Persée (LWV 60) ist eine Oper (Originalbezeichnung: „Tragédie en musique“) in einem Prolog und fünf Akten (sechs Bildern) von Jean-Baptiste Lully (Musik) mit einem Libretto von Philippe Quinault nach dem 4. Buch der Metamorphosen des Ovid. Die Uraufführung fand am 17. oder 18. April 1682 im Palais Royal der Pariser Oper statt.

Handlung

Prolog

Eine Bocage

Szenenbild des Prologs. Partiturausgabe von 1710

Phronime und Megathyme unterhalten sich über ihre Gefährtin La Vertu (die Tugend), die sie für die Grundlage jede Glücks halten. La Vertu erscheint zusammen mit L’Innocence (der Unschuld), den Plaisirs innocents (unschuldigen Vergnügungen) und weiterem Gefolge. Sie sehnt sich nach einem ruhigen Rückzugsort, an dem sie den ständigen Angriffen der launenhaften Fortune (dem Glück) entgehen kann. Phronime und Megathyme und die anderen preisen La Vertu. Plötzlich entstehen überall in ländlichen Gegend prächtiger Schmuck, Statuen, vergoldete Blumen und Brunnen. La Fortune trifft zusammen mit La Magnificence (der Pracht), L’Abondance (dem Überfluss) und weiteren reich gekleideten Gefährten ein und bittet La Vertu um Frieden, denn ein edler Held (König Ludwig XIV.) habe ihr dies befohlen. Diesen Helden kennt auch La Vertue. Beide erkennen jetzt ihre gegenseitigen Vorzüge an und preisen den Helden, den die Götter zum Segen der Menschheit auf die Erde schickten. Früher hatten sie bereits in Persée ein Abbild dieses Helden geschaffen, und La Fortune bat Apollon, jenen heute erneut zum Leben zu erwecken.

Kurzfassung

1. Akt. Der aithiopische König Céphée, seine Gattin Cassiope und deren Schwester Mérope fürchten den Zorn der Göttin Juno, die sich von Cassiope beleidigt fühlt und aus Rache die Gorgone Méduse gegen das Land gesandt hat. Jeder, der sie diese anblickt, wird unverzüglich in Stein verwandelt. Um Juno zu besänftigen, werden ihr zu Ehren Spiele veranstaltet. Außerdem hat der Held Persée, ein Sohn Jupiters, versprochen, gegen Méduse zu kämpfen. Céphée verspricht ihm als Lohn die Hand seiner Tochter Andromède, die jedoch mit seinem Bruder Phinée verlobt ist. Mérope wiederum ist in Persée verliebt. Die Spiele müssen bereits kurz nach ihrem Beginn abgebrochen werden, als Nachrichten über neue Opfer Méduses eintreffen.

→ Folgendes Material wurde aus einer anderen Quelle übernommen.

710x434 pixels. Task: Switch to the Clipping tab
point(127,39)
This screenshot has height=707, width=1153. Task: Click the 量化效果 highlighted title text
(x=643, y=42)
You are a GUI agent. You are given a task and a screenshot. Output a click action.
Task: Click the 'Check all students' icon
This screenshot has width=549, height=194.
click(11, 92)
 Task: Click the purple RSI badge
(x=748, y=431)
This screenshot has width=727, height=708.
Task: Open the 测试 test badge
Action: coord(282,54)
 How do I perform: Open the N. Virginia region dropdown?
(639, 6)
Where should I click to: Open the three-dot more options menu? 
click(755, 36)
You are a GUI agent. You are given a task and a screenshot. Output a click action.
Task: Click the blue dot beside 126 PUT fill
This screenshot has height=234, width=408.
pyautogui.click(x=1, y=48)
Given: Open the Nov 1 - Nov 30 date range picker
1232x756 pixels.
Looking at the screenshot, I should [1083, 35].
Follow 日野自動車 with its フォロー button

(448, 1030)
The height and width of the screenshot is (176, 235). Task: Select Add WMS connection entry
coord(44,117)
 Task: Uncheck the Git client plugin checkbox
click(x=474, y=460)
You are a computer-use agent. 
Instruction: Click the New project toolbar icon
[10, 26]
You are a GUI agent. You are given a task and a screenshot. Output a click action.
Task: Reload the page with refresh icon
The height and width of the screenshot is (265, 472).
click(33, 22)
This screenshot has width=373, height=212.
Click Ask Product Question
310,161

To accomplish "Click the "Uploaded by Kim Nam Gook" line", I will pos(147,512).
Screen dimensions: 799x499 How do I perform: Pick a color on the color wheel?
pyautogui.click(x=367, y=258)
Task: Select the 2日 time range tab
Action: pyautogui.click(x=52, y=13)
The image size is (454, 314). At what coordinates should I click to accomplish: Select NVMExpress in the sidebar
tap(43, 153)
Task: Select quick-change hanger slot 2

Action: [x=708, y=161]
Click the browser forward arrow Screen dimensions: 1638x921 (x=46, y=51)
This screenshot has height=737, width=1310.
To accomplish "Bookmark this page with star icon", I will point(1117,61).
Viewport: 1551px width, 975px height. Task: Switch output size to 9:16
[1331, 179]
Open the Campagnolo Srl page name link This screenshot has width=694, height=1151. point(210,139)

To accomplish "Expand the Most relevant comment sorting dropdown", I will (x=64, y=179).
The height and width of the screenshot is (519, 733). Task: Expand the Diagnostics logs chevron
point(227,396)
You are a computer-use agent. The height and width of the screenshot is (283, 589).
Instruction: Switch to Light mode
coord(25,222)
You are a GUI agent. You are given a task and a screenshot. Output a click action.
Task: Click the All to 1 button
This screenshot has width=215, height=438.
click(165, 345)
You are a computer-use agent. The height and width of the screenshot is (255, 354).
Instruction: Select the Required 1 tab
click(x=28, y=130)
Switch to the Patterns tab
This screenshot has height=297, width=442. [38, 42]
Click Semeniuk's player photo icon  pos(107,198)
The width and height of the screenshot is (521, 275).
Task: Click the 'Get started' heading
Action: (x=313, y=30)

2. Akt. Phinée will Andromède nicht aufgeben. Diese hält zunächst zu ihm, erklärt dann aber doch Persée ihre Liebe. Der Götterbote Mercure verspricht Persée göttliche Hilfe bei seinem Kampf gegen Méduse. Er erhält ein Schwert und geflügelte Schuhe von Vulkan, einen Zauberschild von Pallas und den Helm Plutos.

3. Akt. Mercure versetzt Méduse und ihre beiden Gefährtinnen in Schlaf, und Persée trennt ihr den Kopf vom Leib.

4. Akt. Während die Aithiopier auf die Rückkehr Persées warten, lässt die noch immer zürnende Juno Andromède von Tritonen und Nereiden entführen, um sie einem Meeresungeheuer zum Fraß vorzuwerfen. Persée kann sie im letzten Moment retten.

5. Akt. Phinée verbündet sich mit Juno und entfesselt einen Aufstand, um die Hochzeit von Persée und Andromède zu unterbinden. Mérope warnt die anderen noch rechtzeitig, und Persée besiegt die zahlenmäßig überlegenen Gegner, indem er ihnen das Haupt Méduses zeigt und sie in Stein verwandelt. Zum Abschluss verkündet die Göttin Vénus, dass Juno ihren Zorn aufgegeben habe. Persée und Andromède können heiraten und werden wie auch Cassiope und Céphée als Sternbilder in den Himmel versetzt.

Erster Akt

Prächtig geschmückter und für die Spiele zu Ehren Junos vorbereiteter öffentlicher Platz

Szenenbild des ersten Akts. Partiturausgabe von 1710

Szene 1. Der aithiopische König Céphée, seine Gattin Cassiope und deren Schwester Mérope fürchten den Zorn der Göttin Juno, die sich von Cassiope beleidigt fühlt und aus Rache die Gorgone Méduse gegen das Land gesandt hat. Jeder, der sie diese anblickt, wird unverzüglich in Stein verwandelt. Um Juno zu besänftigen, werden ihr zu Ehren Spiele veranstaltet. Außerdem hofft Céphée auf Hilfe durch den Helden Persée, einen Sohn Jupiters.

Szene 2. Cassiope wünscht, Persée durch eine Heirat mit ihrer Tochter Andromède enger mit der Familie zu verbinden. Diese ist jedoch bereits mit Céphées Bruder Phinée verlobt. Mérope weiß, dass Persée (den sie selbst ohne viel Hoffnung liebt) ein Auge auf Andromède geworfen hat. Die beiden Frauen glauben, dass nur die Zeit die Wunden der Liebe heilen kann.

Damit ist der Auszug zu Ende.